Our generation is obsessed with authenticity. We want real food, real sugar, real music. We want our organic Chipotle, locally-grown fruits, sustainable shampoo, handmade, hometown, biodegradable, non-GMO, fair-trade everything, even to the point of being the generation that is slowly putting the biggest fast-food-giant out of business. However, our desire for authenticity stops there—on the outside. If we look outwardly real, then no one can tell that our hearts are still as fake as they come, right? In a fantastically ironic turn of events, our desire for the authentic is only skin deep. We want to eat, drink and use something real, while our relationships, goals, beliefs, and lives are as shallow as they come. This spring break, I had the opportunity to witness true authenticity, and to be challenged to recreate that authenticity in my own heart, as well as my own life.
As a kid, religion was shoved down my throat at every possible moment, to the point that when I had grown old enough, I came very close to giving it up completely. It wasn’t until my youth pastor showed me what being a follower of Christ really meant that I realized the religion which had been pushed onto me for most of my life had nothing to do with the real Jesus, or with authentic faith for that matter. During our spring break week in Dallas, we had the opportunity to work with refugees from all over the world, teaching them about English and the life of Jesus. Each day, I was reminded of authentic love, acceptance, growth and community. It was incredible to see these “outcasts” from all over the world—once forced to leave their lives, homelands and families behind—come together as a loving, accepting and growing community.

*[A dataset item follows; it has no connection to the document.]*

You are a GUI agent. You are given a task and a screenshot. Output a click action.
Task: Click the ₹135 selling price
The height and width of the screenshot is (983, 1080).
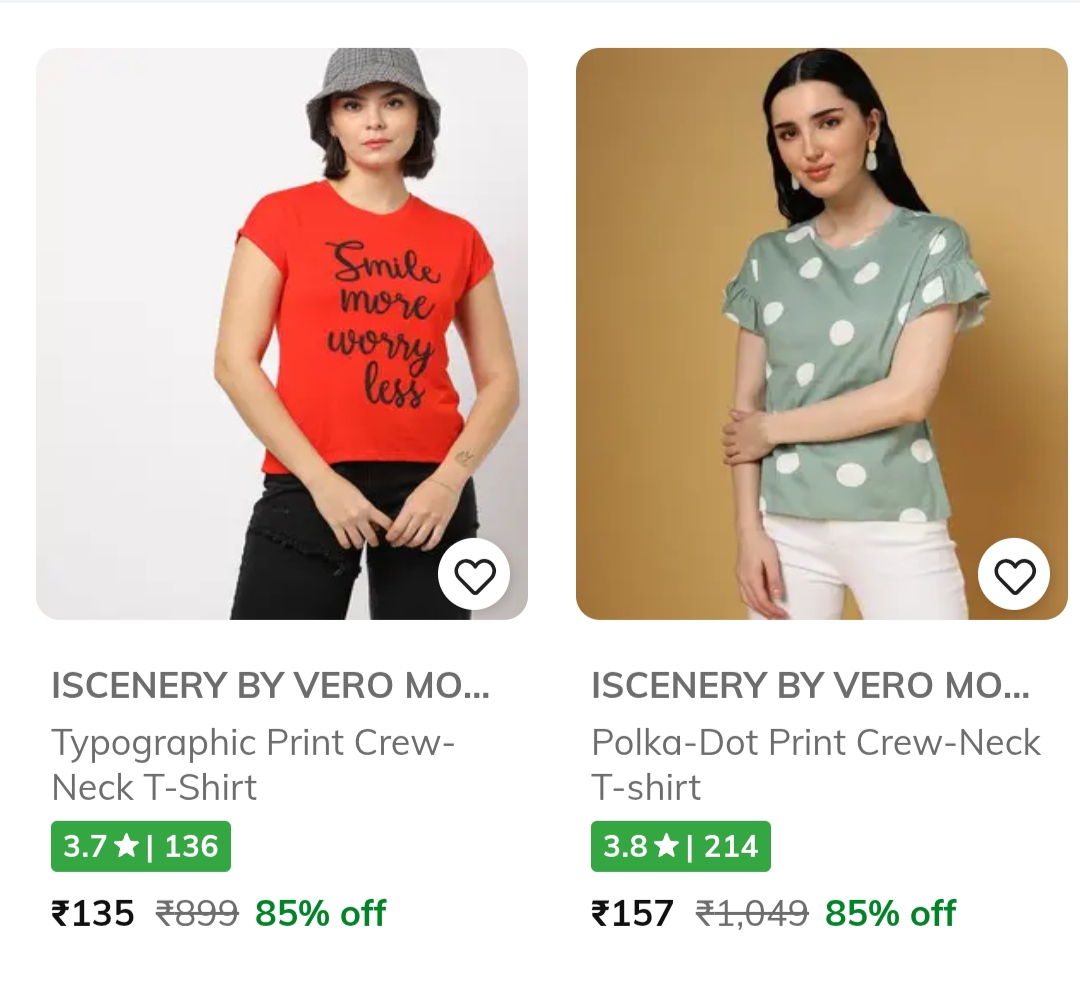93,913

Most of the refugees came from varied religious backgrounds, cultures and regions, however, they had fantastic and boundless love for each other that was a blessing to witness. I often find it hard to love my neighbor here, in America for the dumbest of reasons. But there, in that community of lovely people, forced to the margins, I saw true love. I saw an Orthodox priest from Ethiopia invite a Muslim woman to our table to share ideas and notes about superlatives without even a second thought. I saw people from cultures that have never seen eye-to-eye share clothes, and people that had every reason to be spiteful and upset share laughter with others in the same situation. I saw true love.
If these people (forced into a new country, trying their best to learn a second, third or even fourth language while facing incredible hardship) can be so full of love for one another, what is my excuse? Among a multitude of other things, my week in Dallas over spring break most certainly challenged me to do my best to look more like love every day. To care authentically, from the inside out, even when it seems hard.